■ EXCERPTED RECORDS ■

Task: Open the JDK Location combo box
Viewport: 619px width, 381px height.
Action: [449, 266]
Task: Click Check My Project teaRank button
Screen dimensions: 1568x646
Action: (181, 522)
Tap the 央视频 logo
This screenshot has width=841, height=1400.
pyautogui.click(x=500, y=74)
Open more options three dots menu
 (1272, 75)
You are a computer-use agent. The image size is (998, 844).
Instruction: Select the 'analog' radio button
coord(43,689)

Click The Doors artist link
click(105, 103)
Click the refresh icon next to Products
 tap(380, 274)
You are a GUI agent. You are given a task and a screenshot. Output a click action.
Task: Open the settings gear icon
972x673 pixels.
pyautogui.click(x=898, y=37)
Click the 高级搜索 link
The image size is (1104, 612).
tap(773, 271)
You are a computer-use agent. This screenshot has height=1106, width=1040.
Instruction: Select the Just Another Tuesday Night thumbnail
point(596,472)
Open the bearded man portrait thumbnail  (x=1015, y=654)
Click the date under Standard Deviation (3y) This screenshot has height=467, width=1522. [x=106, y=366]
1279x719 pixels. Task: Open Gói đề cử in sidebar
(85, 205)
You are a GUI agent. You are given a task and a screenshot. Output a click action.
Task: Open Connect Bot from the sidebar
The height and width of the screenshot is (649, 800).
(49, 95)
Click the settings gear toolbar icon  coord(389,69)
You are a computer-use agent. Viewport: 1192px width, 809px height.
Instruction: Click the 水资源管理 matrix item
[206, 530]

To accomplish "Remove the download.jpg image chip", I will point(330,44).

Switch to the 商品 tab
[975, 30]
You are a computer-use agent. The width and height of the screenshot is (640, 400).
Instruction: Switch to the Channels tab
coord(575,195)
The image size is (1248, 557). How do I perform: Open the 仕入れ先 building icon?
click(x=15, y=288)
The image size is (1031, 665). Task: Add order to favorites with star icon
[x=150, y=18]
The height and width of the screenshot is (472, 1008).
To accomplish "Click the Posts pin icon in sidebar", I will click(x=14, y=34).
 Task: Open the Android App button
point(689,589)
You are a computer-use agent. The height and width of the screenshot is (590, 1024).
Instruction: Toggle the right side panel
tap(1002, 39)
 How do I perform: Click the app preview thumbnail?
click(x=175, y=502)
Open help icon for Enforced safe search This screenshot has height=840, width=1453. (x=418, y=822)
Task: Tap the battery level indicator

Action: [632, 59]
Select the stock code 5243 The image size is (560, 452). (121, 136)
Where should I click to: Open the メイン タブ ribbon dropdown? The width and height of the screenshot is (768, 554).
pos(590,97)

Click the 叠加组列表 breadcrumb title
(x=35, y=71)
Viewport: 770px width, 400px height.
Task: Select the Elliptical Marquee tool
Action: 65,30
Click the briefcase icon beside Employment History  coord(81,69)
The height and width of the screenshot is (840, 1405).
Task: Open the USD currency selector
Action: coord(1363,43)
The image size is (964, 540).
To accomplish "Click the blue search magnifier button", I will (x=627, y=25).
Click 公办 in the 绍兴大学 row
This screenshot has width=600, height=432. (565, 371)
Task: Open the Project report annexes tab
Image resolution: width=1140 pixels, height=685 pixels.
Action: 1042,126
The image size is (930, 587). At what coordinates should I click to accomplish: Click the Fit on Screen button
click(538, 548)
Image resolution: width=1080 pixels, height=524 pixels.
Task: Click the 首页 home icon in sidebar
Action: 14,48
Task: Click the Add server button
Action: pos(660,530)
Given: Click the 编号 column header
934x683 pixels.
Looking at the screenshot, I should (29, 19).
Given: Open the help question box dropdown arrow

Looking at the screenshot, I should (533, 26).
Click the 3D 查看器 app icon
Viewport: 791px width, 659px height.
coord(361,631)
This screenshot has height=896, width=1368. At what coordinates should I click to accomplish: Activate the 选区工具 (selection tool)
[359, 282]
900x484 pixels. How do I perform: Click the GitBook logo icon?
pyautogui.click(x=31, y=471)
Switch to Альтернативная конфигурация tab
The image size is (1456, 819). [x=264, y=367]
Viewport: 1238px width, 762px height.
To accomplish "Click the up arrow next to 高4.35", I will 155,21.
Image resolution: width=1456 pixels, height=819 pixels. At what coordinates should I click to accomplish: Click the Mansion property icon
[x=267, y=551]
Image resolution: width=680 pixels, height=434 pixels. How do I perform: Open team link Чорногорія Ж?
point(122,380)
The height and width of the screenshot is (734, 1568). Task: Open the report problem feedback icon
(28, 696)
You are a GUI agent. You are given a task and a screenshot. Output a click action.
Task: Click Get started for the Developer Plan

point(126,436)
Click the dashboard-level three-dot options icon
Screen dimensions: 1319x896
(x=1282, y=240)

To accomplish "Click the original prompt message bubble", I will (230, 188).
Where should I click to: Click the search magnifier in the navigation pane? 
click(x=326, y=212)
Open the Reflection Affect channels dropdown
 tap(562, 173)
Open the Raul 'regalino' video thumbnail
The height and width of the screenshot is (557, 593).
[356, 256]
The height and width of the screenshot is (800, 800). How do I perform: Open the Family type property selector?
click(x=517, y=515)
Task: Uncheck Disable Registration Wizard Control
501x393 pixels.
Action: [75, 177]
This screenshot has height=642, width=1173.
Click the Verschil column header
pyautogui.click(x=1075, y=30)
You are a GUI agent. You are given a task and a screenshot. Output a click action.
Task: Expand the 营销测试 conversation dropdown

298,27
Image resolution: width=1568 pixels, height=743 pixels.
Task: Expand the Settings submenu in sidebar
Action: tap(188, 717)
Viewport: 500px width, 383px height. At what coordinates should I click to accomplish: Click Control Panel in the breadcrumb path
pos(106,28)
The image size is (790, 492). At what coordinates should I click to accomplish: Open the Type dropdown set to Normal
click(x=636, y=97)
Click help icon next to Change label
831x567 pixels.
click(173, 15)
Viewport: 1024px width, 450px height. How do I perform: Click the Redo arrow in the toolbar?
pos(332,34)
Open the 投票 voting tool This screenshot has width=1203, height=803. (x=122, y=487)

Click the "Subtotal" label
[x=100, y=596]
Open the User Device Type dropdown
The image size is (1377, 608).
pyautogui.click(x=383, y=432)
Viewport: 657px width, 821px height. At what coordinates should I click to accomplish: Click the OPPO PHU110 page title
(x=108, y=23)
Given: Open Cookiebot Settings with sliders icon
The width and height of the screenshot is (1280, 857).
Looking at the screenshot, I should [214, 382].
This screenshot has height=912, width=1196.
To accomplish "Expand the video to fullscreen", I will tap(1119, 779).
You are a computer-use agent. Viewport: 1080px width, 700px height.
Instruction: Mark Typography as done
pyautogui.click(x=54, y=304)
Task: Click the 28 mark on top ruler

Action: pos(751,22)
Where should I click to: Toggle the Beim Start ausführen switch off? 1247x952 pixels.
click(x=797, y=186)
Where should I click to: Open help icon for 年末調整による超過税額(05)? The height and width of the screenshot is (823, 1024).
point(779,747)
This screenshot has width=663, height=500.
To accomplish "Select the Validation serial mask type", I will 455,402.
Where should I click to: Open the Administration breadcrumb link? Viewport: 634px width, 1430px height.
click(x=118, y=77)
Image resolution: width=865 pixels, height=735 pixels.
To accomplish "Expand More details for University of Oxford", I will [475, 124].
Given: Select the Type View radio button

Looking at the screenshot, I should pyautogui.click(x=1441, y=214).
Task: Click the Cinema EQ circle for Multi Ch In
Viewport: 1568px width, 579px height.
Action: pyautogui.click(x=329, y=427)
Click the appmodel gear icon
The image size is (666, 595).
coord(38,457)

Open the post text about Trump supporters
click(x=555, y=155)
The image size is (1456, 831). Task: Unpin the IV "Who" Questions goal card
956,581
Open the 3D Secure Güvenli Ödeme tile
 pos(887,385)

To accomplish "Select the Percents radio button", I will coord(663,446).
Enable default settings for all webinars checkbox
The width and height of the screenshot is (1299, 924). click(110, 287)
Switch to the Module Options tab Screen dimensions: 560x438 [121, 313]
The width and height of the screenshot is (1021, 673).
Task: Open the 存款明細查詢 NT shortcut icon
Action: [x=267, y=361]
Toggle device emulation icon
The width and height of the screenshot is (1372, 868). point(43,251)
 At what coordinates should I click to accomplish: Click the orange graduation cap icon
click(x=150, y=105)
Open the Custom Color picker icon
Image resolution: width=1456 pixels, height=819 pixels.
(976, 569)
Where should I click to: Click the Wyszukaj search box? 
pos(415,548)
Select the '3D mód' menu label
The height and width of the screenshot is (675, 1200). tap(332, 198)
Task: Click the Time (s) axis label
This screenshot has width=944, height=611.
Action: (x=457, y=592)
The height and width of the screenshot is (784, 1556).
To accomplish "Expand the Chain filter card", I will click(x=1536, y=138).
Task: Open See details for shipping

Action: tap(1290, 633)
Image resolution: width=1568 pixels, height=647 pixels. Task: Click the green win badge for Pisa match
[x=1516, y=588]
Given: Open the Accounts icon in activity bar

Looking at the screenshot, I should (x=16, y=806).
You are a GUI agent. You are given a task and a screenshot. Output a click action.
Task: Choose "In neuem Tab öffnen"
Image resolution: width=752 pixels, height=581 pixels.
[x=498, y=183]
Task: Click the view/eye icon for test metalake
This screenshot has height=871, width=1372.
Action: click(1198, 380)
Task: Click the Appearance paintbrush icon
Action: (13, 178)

■ GOAL ■
Copy out the data above exactly, everything from the line containing "Where should I click to: Toggle" down to the line containing "coord(38,457)", with both of those lines included.

■ FINAL RESULT ■
Where should I click to: Toggle the Beim Start ausführen switch off? 1247x952 pixels.
click(x=797, y=186)
Where should I click to: Open help icon for 年末調整による超過税額(05)? The height and width of the screenshot is (823, 1024).
point(779,747)
This screenshot has width=663, height=500.
To accomplish "Select the Validation serial mask type", I will 455,402.
Where should I click to: Open the Administration breadcrumb link? Viewport: 634px width, 1430px height.
click(x=118, y=77)
Image resolution: width=865 pixels, height=735 pixels.
To accomplish "Expand More details for University of Oxford", I will [475, 124].
Given: Select the Type View radio button

Looking at the screenshot, I should pyautogui.click(x=1441, y=214).
Task: Click the Cinema EQ circle for Multi Ch In
Viewport: 1568px width, 579px height.
Action: pyautogui.click(x=329, y=427)
Click the appmodel gear icon
The image size is (666, 595).
coord(38,457)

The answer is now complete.